共産党中央政治局常務委員の7人が正式に決まった。多くが「江沢民派」と「太子党」で、純粋の「胡錦濤系」は李克強のみ。市場では守旧勢力の跋扈に失望の声も聞かれるが、「中国株式会社」にとって今回の人事は吉なのか、凶なのか。いつもながら筆者の勝手な独断と偏見をご披露しよう。(文中敬称略)
失望と落胆?
今回の人事は昔の自民党と同じ「コップの中の嵐」だ。確かに共産党内では10年に1度の大事件。だが、非共産党員たる12億強の一般中国人はこれを冷ややかに見ているはずだ。
最近経営が傾き始めたこの巨大な非上場企業、官僚化した経営陣にいまさら何ができるだろう。
そもそも彼らは本当に「江沢民派」「上海閥」なのか。
天邪鬼の筆者は大いに疑問だ。齢86の老人が現在も現役で派閥を率いているとは思えない。仮にそうであっても、江沢民はいずれ消える。将来ある共産党若手なら、既にポスト江沢民の道を模索しているだろう。
既得権を継承して既存派閥の次期ボスを目指すか。それとも、新たな利権を発掘・獲得し新派閥を自ら立ち上げるか。手法は様々だろうが、もし、1人の人間だけに忠誠を誓い最後まで二股をかけない中国の政治家がいるとすれば、是非一度お目にかかりたいものだ。
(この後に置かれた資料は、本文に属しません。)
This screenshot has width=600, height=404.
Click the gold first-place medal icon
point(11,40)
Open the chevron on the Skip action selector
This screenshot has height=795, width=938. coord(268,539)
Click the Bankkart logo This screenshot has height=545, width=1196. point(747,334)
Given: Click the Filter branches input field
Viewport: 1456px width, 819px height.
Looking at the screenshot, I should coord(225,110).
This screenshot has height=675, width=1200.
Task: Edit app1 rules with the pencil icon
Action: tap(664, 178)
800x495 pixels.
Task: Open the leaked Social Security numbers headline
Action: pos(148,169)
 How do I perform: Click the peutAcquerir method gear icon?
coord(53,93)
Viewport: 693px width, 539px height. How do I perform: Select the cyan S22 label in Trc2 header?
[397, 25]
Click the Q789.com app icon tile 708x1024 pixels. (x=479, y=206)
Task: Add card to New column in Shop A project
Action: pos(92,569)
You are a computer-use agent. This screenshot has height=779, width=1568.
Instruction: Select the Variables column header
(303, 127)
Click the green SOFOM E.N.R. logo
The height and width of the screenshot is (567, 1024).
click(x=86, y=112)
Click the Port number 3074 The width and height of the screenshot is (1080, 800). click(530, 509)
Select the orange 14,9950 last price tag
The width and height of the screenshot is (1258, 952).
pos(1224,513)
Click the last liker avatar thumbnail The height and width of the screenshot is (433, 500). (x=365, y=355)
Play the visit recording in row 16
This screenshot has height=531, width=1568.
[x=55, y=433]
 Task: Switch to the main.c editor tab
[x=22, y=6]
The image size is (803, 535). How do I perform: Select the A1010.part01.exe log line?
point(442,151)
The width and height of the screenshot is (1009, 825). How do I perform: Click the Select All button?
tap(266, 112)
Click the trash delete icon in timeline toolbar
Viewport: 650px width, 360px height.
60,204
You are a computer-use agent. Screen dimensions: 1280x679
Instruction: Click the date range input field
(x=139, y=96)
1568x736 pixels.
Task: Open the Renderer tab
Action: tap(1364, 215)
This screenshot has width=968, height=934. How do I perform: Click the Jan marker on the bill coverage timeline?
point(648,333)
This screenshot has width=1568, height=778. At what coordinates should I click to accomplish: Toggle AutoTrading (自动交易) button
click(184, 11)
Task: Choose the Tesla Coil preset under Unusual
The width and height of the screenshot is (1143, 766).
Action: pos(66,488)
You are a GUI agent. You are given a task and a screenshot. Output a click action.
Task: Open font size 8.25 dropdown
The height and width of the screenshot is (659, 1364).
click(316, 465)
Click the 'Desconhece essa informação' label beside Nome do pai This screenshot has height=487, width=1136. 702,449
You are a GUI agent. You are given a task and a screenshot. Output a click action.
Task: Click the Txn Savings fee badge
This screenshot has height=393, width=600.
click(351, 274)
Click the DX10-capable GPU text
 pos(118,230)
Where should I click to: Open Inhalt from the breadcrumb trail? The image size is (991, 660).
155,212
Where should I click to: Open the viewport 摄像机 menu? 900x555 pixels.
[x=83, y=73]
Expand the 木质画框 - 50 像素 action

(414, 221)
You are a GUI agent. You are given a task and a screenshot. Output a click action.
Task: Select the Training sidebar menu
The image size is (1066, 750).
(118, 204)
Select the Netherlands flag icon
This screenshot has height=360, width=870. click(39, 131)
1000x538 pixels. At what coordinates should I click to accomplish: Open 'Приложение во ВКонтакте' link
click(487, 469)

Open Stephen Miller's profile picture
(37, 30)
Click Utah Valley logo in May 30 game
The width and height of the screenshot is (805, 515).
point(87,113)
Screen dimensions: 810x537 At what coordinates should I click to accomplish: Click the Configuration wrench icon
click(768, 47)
筆者は、「江沢民派」「太子党」「胡錦濤派」の対立などという単純な説明を信じない。
要は、党内に「江沢民派」と呼ばれる既得権益を死守する別々の諸集団と、その既得権を一部でも制限しようとするグループがいるだけの話。彼らは所詮「同じ穴の狢」と見るべきだ。